We've already re-christened our car. Its new nickname is "Leaks."
Ever since we brought it home, I've noticed the sickeningly sweet smell of engine coolant emanating from somewhere under the hood. Normally, I can't smell a mad skunk from 3 feet away, but somehow I can detect burning coolant within a 3-mile radius. For weeks, I searched the engine compartment for the leak, but until last week its location eluded me. Unfortunately, once I did find the leak, it progressed at an alarming rate. One of the tanks on the radiator was developing an enormous crack that promised to fail catastrophically at the moment that Natalie was in labor and needed to get to a hospital, stat. Without the tools to replace the radiator, it was time to try my luck with a Costa Rican auto mechanic.
Someone recommended a guy in the next town over who spoke a little English, so I figured I'd bring the car to his shop before our radiator exploded (we still had 4 days til the baby was due, after all!) I told him that I wanted a new radiator, but he insisted that he could replace the leaky tank for less than half of the cost. I paused. I’d come in determined to buy a new radiator, but the man’s earnest plea to save my money won over my cash-strapped wallet. I agreed. He promised the radiator would be fixed the next day, so we shook on it and I took a taxi home.
[Natalie's note: "I can fix that" and "it'll be done tomorrow" are generally regarded as pleasantries, not promises, in Costa Rica. In other words, people would rather appear polite and helpful than tell you, "you're screwed."]
The next day, the mechanic called me just as promised. “Buenas. Comó está? The radiator is fixed, but the head gasket is bad.” Ok, good, wait, what?! The situation had escalated from a minor part replacement to major engine work. He said, "I saw air bubbles in the radiator when the engine was running. It means your head gasket is no good." I told him,"Don't do anything. The engine is still under warranty from the dealer. I'm coming to get it right now!"

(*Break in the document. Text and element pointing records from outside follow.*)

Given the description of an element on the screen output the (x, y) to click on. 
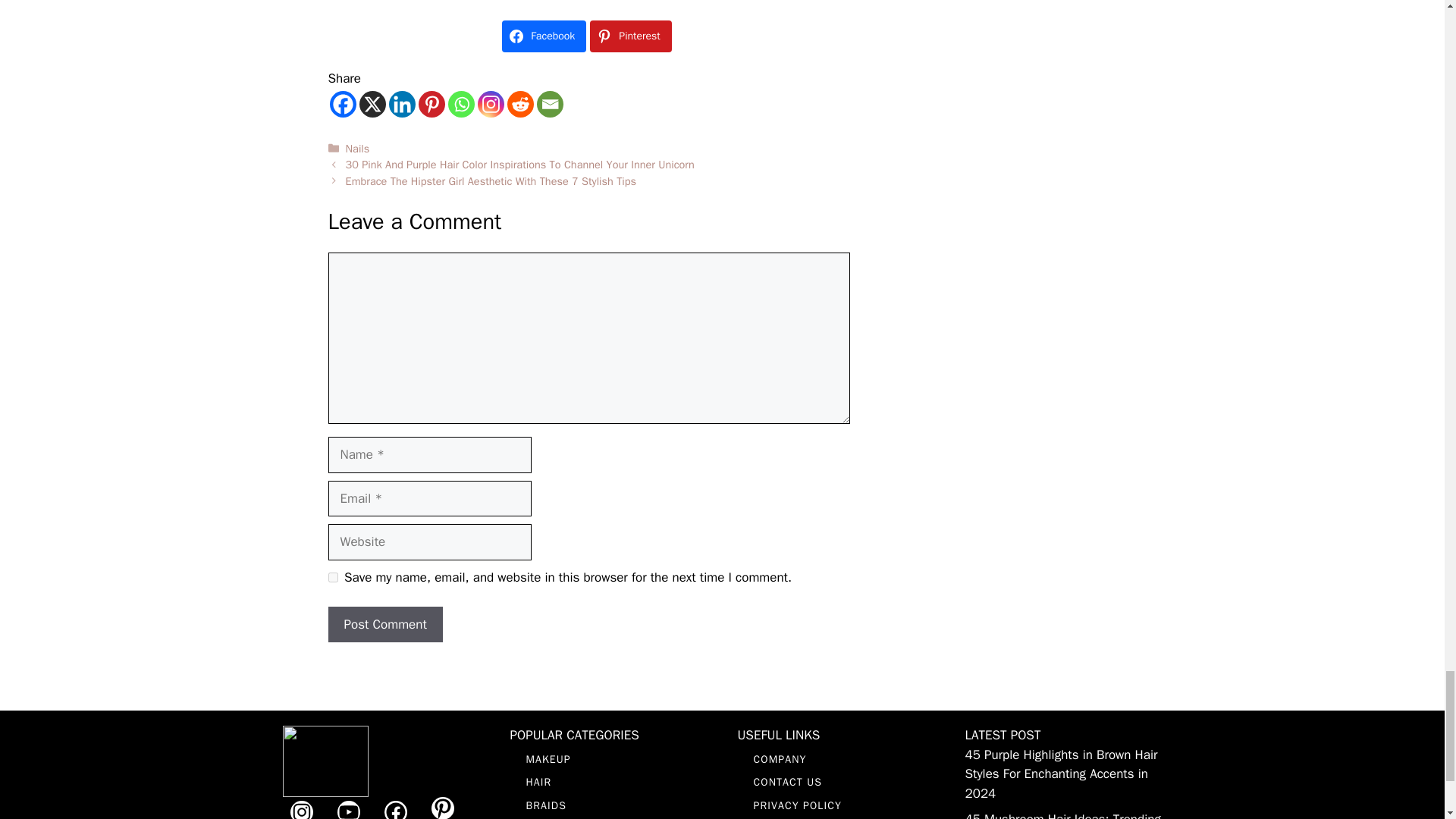
X (372, 103)
Post Comment (384, 624)
Pinterest (432, 103)
yes (332, 577)
Linkedin (401, 103)
Facebook (342, 103)
Email (550, 103)
Share on Pinterest (630, 36)
Whatsapp (460, 103)
Reddit (519, 103)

When I arrived at the shop and looked at the radiator tank, I felt a little sick. I was expecting a cheap plastic part, but what I saw was even more underwhelming. An optimistic person would call the work "custom" or even "hand crafted." I called it “craptacular.” It appeared that they had scrounged up random pieces of sheet metal (missing street signs?), bent them into the rough shape of a radiator tank, and brazed them together. The "new" tank, and everything around it, was dripping with copious amounts of black spray paint to give it that "factory-fresh" look. It was ugly and shoddy, but I convinced myself that if it didn't leak, then I didn't care.
The mechanic wanted to show me the air bubbles he'd seen in the radiator from the bad head gasket, so he fired the engine up and… nothing. No bubbles. We let the engine run and warm up, but still no bubbles. Finally he said, "Oh, I guess it was just air stuck in the cooling system and not the head gasket after all." If you're not familiar with the implications of misdiagnosing someone's head gasket, imagine a a doctor telling a patient that he has cancer and then saying, “Nevermind, it was just gas.” I was simultaneously annoyed and relieved by the flippant misdiagnosis. Confident the problem was "solved," he put the radiator cap back on and sealed up the system.
We were standing in front of the car watching the engine run (as men do), when suddenly a geyser shot forth from the craptacular radiator tank sending a 4-foot stream of coolant into the air. As it rained down upon us, the mechanic’s young daughter ran over and started splashing around like she was playing in a lawn sprinkler. The situation was so absurd that I started laughing. Not a real laugh (and certainly not a happy laugh), but that awkward kind of laugh that ends in sobbing. The guy said, "I can fix that. I'll call you tomorrow."